## PROVIDED PASSAGE

#####

# snow goose hunt....Md STYLE....



## George Zahradka (Aug 27, 2008)

WHAT YOU GUYS THINK......


----------



## 9manfan (Oct 22, 2008)

Sweet,,,, love the music,,no trouble with the house's in the back ground or should I say no trouble with the people in the house's,,, very nice video :beer:


----------



## Bucky Goldstein (Jun 23, 2007)

That's good stuff.

The best is at 1:38 when the song opens up and you guys start shooting. Great song choice.


----------



## calisnowhunter (Jun 7, 2006)

Awesome great music and some good shooting in there too


----------



## hunt4P&amp;Y (Sep 23, 2004)

Very nice!


----------



## muskat (Mar 5, 2002)

I think you guys are damn close to civilization!

Great video, great shooting!


----------



## gsehnter-bloms (Dec 16, 2007)

Awesome video!!


----------



## Shu (Oct 21, 2003)

SWEET!


----------



## Save Hens (Mar 15, 2008)

Holy balls, sweet video and nice work


----------



## flight cancled (Aug 28, 2007)

so your the one the zink crew stole the footage from.. haha jk but nice job making it rain!!! :beer:


----------



## J.D. (Oct 14, 2002)

Dats what im talkin bout! 8)


----------



## goose_caller (Jul 5, 2005)

A season of a lifetime for you boys out there for sure....just start praying for another amazing hatch so ya can do it all over again next year.


----------



## George Zahradka (Aug 27, 2008)

yeah it was a great season out here for sure.....

Thanks for all the support

thats everywhere you hunt out here...houses,you guys don't know how lucky you are out there.....


----------



## crewhunting (Mar 29, 2007)

sweet video.


----------



## PJ (Oct 1, 2002)

Defiantly make the cut for the next Avery vid.


----------



## goosebusters (Jan 12, 2006)

Great to see the Bigfoot fullbodies in there! I wish I had a full spread of those things, they set out fast and can be treated like crap. And they can obviously stack up the birds like any other decoy.


----------



## George Zahradka (Aug 27, 2008)

they are a very nice decoy indeed....although they don't move ...i think movement in the decoys is a real key......


----------



## hunter121390 (Nov 7, 2006)

seet video


----------



## USAlx50 (Nov 30, 2004)

Wow man, that is some really good stuff. That dog has some go in it. Looks like just a little guy but you can tell he's got the heart to handle the geese.


----------



## nodakoutdoors.com (Feb 27, 2002)

Great camera work, some of the best flock footage working I've seen.

Well done.


----------



## waterfowler22 (Aug 30, 2007)

This is an awesome video guys! You did a great job with that, not too mention what a great hunt you guys had!!!


----------

#####

## Item-locating records
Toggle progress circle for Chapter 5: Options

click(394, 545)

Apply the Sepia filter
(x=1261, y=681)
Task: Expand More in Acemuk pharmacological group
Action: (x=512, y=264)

#####

## STATED EXERCISE
Rewrite the part of the snow goose hunt thread starting at "Sweet,,,, love the" and ending at "Great song choice.", putting "track" wherever "song" appears.

## TASK ANSWER
Sweet,,,, love the music,,no trouble with the house's in the back ground or should I say no trouble with the people in the house's,,, very nice video :beer:


----------



## Bucky Goldstein (Jun 23, 2007)

That's good stuff.

The best is at 1:38 when the track opens up and you guys start shooting. Great track choice.